How many books are in a library?
My cousin is at elementary school and every week is given a book by his teacher. He then reads it and returns it in time to get another one the next week. After a while we started noticing that he was getting books he had read before and this became gradually more common over time. Naturally, I started to wonder how one could estimate the total number of books in their library.
Say the true number of books in the library is $N$ and the teacher picks one uniformly at random (with replacement) to give to you each week. If at week $t$ you have received a book you have read before $x$ times, is there an unbiased estimator for the total number of books in the library and what is the variance of this estimator? Is there another biased estimator with lower variance?
In my cousin's case, in the first $30$ weeks he received a book he had received before $3$ times.
Solution 1:
The Good-Turing estimate is given by $$\hat M ={N \over {1-{N_1 \over K}}}$$ where $N$ is the number of different names observed, $N_1$ is the number of names seen once, and $K$ is the total number of observations. For your data, assuming 24 observations were unique and the 3 duplicates were all seen twice, this yields $$\hat M = {27 \over {1-{24 \over 30}}}= 135.$$ I don't know about the standard error of this estimate; look up Good-Turing and see what you can find.
Solution 2:
Given there are $N$ books in total and $t$ weeks, the probability of having received $x$ duplicates (i.e. $t-x$ unique books) is $$S_2(t,t-x) \frac{ N!}{(N-(t-x))! N^t}$$ where $S_2$ denotes a Stirling number of the second kind. In your example $S_2(30,27)=10359090$.
The maximum likelihood estimate of $N$ given $t=30$ and $x=3$ is $135$. If there really were $N=135$ books then the expected number of duplicates would be about $3.01017$, while if there were $N=136$ books then the expected number of duplicates would be about $2.98951$. The value for $N$ which would give exactly $3$ is about $135.4907$ though of course this is not an integer.

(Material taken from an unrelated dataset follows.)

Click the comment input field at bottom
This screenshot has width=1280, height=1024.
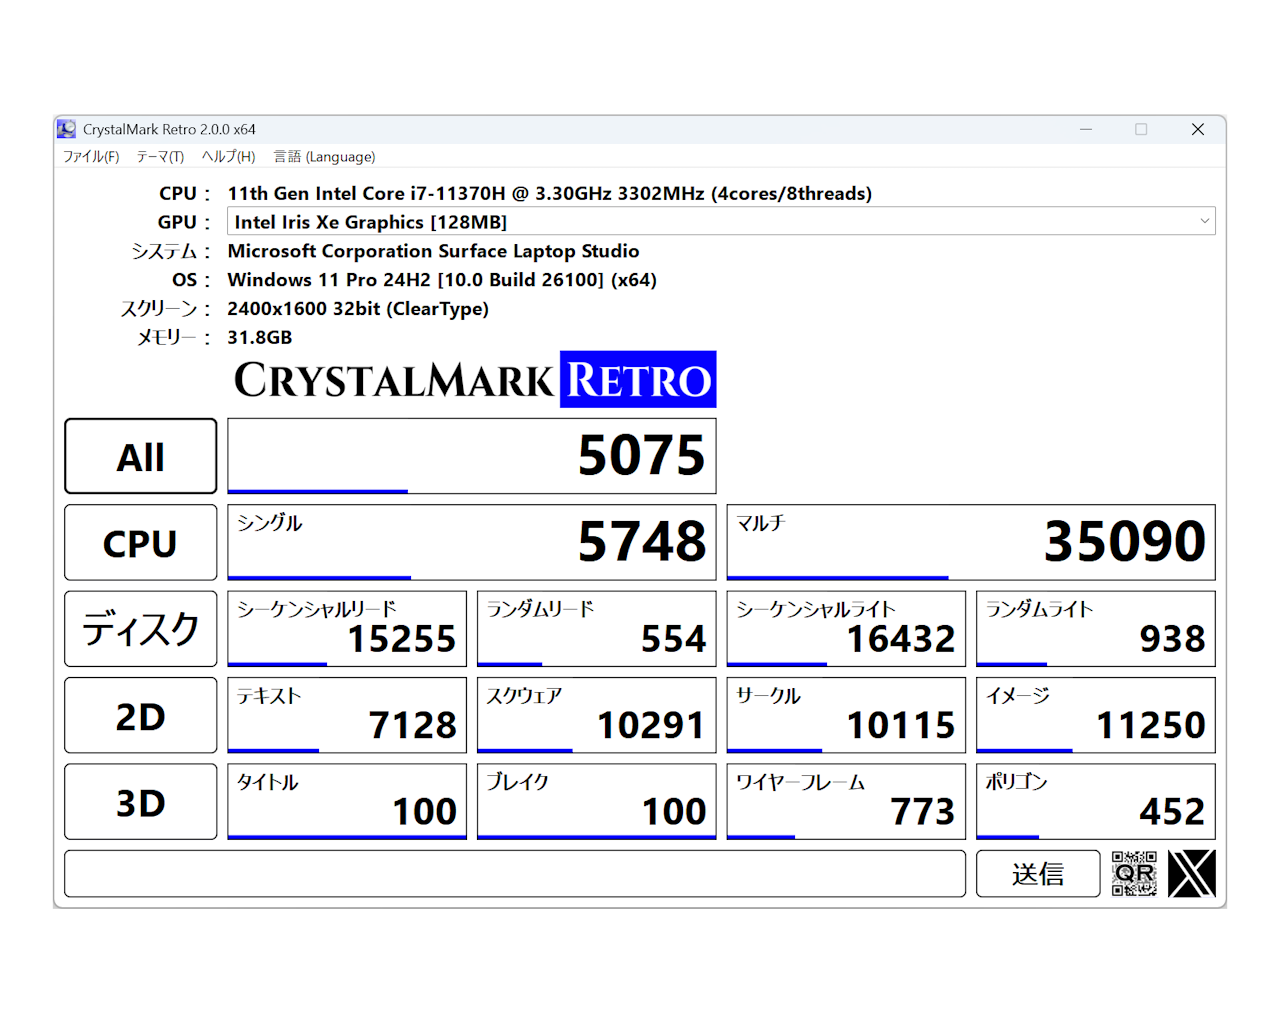click(515, 873)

So $135$ is a reasonable estimate. But there is still considerable uncertainty: any value for $N$ from $56$ to $601$ would have a likelihood for $3$ duplicates out of $30$ more than a tenth of the likelihood resulting from $N=135$. The variance for the number of duplicates if $N=135$ is about $2.26258$.
Solution 3:
The book picked on week $t$ was never picked before if, independently and $t-1$ times, another book was picked. This happens with probability $p^{t-1}$, where $p=1-N^{-1}$. Thus, the mean number of weeks up to week $t$ when the book picked was not a new one is $$ W_t=\sum_{s=1}^t\left(1-p^{s-1}\right)=t-\frac{1-p^t}{1-p}, $$ that is, $$ t-W_t=N\cdot(1-(1-N^{-1})^t).\tag{$\ast$} $$ The RHS increases from $1$ when $N=1$ to $t$ when $N=\infty$ and the book picked on week $1$ is always a new one, hence $0\leqslant W_t\leqslant t-1$. For every observed $W_t$ in $\{0,1,\ldots,0,t-1\}$, there exists a unique $\hat N_t$ such that $(\ast)$ holds.
The exact value of $\hat N_t$ has no algebraic expression when $t$ is large but, in the limit $t\to\infty$ and $W_t/t\to\mathtt w$, one knows that $\hat N_t/t$ converges to the unique solution $\nu$ of the equation $$ \nu\cdot(1-\mathrm e^{-1/\nu})=1-\mathtt w.\tag{$\dagger$} $$ Numerically, if $t=30$ and $W_t=3$, $(\ast)$ yields $\hat N_t=135.49$ hence one would conclude that $N=135$ or $N=136$, and the approximation $(\dagger)$ with $\mathtt w=1/10$ yields $\nu t=139.8$, which is not too far off the mark even though $t=30$ is relatively small (note that $\nu t$ always overestimates $\hat N_t$, due to convexity).